As data science is a newly evolving field, many professionals have been caught unaware by the vast gap in what the industry demands and what the average data science professionals can deliver.
Unfortunately, the technology has evolved faster than the workforce skills to make sense of it and organizations across sectors must adapt to this new reality or perish, says Andreas Weigend, Ph.D Stanford, Head of the Social Data Lab at Stanford, former Chief Scientist at Amazon.com.
If you happen to be a data professional who broke into the field from a technical discipline other than data science or data analytics, then you may be interested in exploring online courses or tutorials which can effectively augment your existing knowledgebase quickly; without requiring much time commitments. A separate post discusses the academic degree courses available in data science, but this post focuses more on just-in-time training for working professionals in the field of big data, who may need to supplement their knowledge and training without entering the traditional classroom.
The big data educational sites mentioned here promise to expand your depth of knowledge and practical training in big data technologies. The basic objective of the listed courses is to provide opportunities for self-training while balancing a busy, professional schedule.
EMC Data Science and Big Data Analytics
Although many of the available online courses are high priced, the courses on data science and big data analytics include hands-on training and certification to add to a professionals existing credentials. IDC believes the courses available here are a positive step to help both the industry and businesses move forward and quickly take advantage of the benefits that the cloud and Big Data present.
CALTECH Learning from Data
Learning from Data is available at Caltechs educational site as one of the online courses on Machine Learning. Divided into eighteen 60-minute lectures, the course content attempts to balance theory and practice. Reinforced with mathematical modeling exercises and taught by a professor at Caltech, this course offers the convenience of self-paced learning without diluting the quality of instruction. The courses which were live broadcast from Caltech in Summer 2012 have been captured in a video library for the benefit of professional data scientists. It combines theory, practical analyses, and mathematical modeling for better understanding of the topic.
Big Data University Open Courseware
At Big Data University, both novice or seasoned Hadoop professionals can learn and contribute among the growing bunch of big data enthusiasts. This platform provides a perfect opportunity to network with other professionals! The big data community that has evolved around this online portal includes members of the academia, students, professionals, and even companies like IBM and Jaspersoft. This online university seeks to share big data education with the wide community of data scientists or professionals already engaged in the big data analytics industry.

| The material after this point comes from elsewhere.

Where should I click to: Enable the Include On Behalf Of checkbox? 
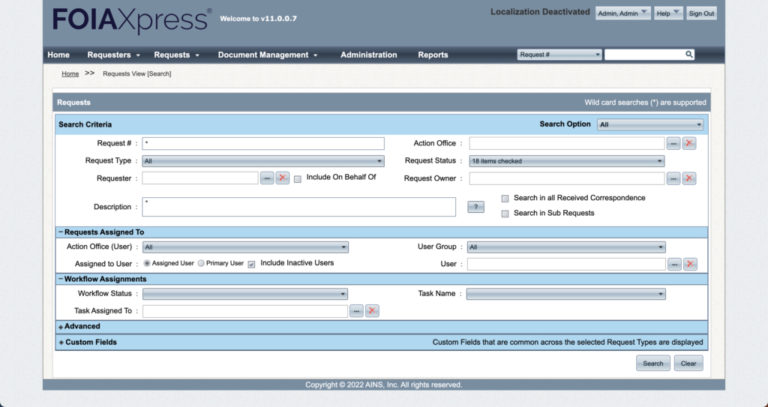298,178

The course content has been created by experienced teachers or professionals, and the bulk of the curriculum is available free! It has been designed with explorative discovery in mind; the students can use the practical lab sessions to simulate actual situations. The growing Facebook community associated with this site is a key indicator of the sites popularity and effectiveness as a teaching platform. The curriculum includes courses like Data Warehousing and Analytics for Everyone and Hadoop Fundamentals I and II.
Predictive Analytics World Introductory Course
A course called Predictive Analytics Applied An Online Introduction targets the technology leaders or managers for a high-level overview of predictive analytics. The registrants will enjoy three months access to the four training modules, so that busy managers can pace through the learning sessions according to personal convenience. Unlike other data mining or analytics courses, this workshop is geared towards solving actual business and marketing problems.